Circadian rhythmicity in hormone synthesis and secretion is a characteristic feature of a large number of biological systems. These rhythms are essential in the regulation of most physiological functions, and studies over the past several years have started to elucidate the molecular mechanisms governing them. Importantly, there is evidence that fundamental changes occur in the quality of circadian rhythmicity during the aging process. These changes occur via differential adaptation to the environment. The day-night rhythm is translated into hormonal oscillations governing the metabolism of all living organisms. In mammals, circadian synthesis of the hormone melatonin occurs in the pineal gland in response to signals originating from the endogenous clock located in the hypothalamic suprachiasmatic nucleus (SCN).
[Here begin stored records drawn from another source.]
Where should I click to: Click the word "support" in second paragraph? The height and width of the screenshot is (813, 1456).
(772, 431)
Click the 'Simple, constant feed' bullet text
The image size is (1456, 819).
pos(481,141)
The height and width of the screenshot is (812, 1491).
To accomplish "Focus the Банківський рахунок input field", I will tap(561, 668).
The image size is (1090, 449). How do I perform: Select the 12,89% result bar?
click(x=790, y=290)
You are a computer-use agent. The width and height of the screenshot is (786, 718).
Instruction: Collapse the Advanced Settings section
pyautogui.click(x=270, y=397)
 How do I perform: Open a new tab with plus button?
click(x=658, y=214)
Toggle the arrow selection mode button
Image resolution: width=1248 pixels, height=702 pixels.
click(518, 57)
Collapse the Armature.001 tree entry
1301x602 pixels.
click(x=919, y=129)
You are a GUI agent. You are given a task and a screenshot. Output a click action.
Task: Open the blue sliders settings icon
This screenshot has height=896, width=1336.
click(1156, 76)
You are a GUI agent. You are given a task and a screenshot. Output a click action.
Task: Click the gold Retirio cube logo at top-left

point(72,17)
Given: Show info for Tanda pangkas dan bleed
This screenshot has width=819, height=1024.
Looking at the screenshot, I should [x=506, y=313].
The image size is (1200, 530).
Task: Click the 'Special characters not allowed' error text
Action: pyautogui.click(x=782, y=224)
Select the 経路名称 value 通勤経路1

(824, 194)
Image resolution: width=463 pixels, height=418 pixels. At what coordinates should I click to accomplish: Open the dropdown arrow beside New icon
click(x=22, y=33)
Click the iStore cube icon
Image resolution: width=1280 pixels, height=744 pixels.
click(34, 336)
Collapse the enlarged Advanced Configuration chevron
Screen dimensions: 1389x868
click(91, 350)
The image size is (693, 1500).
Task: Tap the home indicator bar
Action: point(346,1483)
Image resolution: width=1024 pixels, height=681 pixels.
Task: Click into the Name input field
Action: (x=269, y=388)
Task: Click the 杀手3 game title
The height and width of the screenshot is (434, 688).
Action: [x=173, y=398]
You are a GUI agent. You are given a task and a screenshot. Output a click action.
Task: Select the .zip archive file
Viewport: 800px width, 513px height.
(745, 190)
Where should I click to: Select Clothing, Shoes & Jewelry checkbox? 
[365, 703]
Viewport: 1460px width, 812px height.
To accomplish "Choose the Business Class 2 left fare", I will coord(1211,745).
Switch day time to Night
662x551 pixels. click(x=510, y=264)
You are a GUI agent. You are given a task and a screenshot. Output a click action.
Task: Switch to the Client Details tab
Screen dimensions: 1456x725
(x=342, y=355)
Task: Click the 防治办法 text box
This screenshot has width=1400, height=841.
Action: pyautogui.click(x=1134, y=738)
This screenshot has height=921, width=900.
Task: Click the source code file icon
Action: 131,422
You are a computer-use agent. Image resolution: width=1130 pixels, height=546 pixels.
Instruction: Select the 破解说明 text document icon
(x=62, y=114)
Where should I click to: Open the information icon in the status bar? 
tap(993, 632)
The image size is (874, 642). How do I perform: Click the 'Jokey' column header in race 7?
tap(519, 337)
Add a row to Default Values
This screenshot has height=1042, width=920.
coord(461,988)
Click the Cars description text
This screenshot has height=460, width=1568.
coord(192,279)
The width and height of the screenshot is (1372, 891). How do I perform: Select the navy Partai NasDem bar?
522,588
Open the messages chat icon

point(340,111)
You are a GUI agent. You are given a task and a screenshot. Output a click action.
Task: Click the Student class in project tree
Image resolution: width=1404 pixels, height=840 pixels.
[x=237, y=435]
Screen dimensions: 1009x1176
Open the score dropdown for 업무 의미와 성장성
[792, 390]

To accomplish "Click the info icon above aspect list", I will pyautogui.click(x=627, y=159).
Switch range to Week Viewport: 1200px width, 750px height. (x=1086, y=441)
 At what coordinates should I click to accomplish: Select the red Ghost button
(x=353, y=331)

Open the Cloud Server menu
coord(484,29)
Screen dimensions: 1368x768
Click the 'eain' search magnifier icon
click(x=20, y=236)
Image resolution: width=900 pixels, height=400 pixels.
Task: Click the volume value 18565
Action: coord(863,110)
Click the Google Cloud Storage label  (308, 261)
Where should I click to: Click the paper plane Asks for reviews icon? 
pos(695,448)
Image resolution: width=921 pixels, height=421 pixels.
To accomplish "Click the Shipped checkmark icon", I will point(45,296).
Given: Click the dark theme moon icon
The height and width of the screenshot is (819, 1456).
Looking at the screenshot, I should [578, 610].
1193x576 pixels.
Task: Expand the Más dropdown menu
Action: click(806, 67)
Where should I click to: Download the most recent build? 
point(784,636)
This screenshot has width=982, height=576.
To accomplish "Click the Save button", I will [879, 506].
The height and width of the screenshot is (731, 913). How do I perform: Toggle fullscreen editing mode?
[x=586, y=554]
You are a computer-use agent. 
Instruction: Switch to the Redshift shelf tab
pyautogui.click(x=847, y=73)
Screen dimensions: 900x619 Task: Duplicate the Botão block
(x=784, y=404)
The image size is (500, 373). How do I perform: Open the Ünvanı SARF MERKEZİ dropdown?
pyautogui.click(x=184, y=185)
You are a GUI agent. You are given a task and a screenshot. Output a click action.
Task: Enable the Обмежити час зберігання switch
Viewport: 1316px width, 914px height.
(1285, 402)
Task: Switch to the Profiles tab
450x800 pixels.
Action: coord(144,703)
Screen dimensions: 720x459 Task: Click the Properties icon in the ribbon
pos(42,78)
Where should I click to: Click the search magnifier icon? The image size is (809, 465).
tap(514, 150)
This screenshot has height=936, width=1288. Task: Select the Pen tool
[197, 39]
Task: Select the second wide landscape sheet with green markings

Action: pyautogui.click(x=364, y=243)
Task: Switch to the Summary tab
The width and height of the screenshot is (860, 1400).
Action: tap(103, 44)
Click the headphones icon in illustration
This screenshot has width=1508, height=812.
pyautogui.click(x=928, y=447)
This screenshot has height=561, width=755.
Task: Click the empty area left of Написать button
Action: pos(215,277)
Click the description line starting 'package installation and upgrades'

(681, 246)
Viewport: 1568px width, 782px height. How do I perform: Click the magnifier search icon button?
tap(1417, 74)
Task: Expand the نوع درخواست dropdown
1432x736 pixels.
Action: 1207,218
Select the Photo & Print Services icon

The molecular mechanisms involved in rhythmic synthesis of melatonin involve the CREM (cAMP-responsive element modulator) gene, which encodes transcription factors responsive to activation of the cAMP signalling pathway. ICER (inducible cAMP early repressor) is a product of the CREM gene that is rhythmically expressed and participates in a transcriptional autoregulatory loop. ICER also controls the amplitude of oscillations of serotonin N-acetyl transferase, the rate-limiting enzyme of melatonin synthesis. Thus, processes of transcriptional regulation are central to the physiological mechanisms of oscillatory hormonal production that are known to change during aging.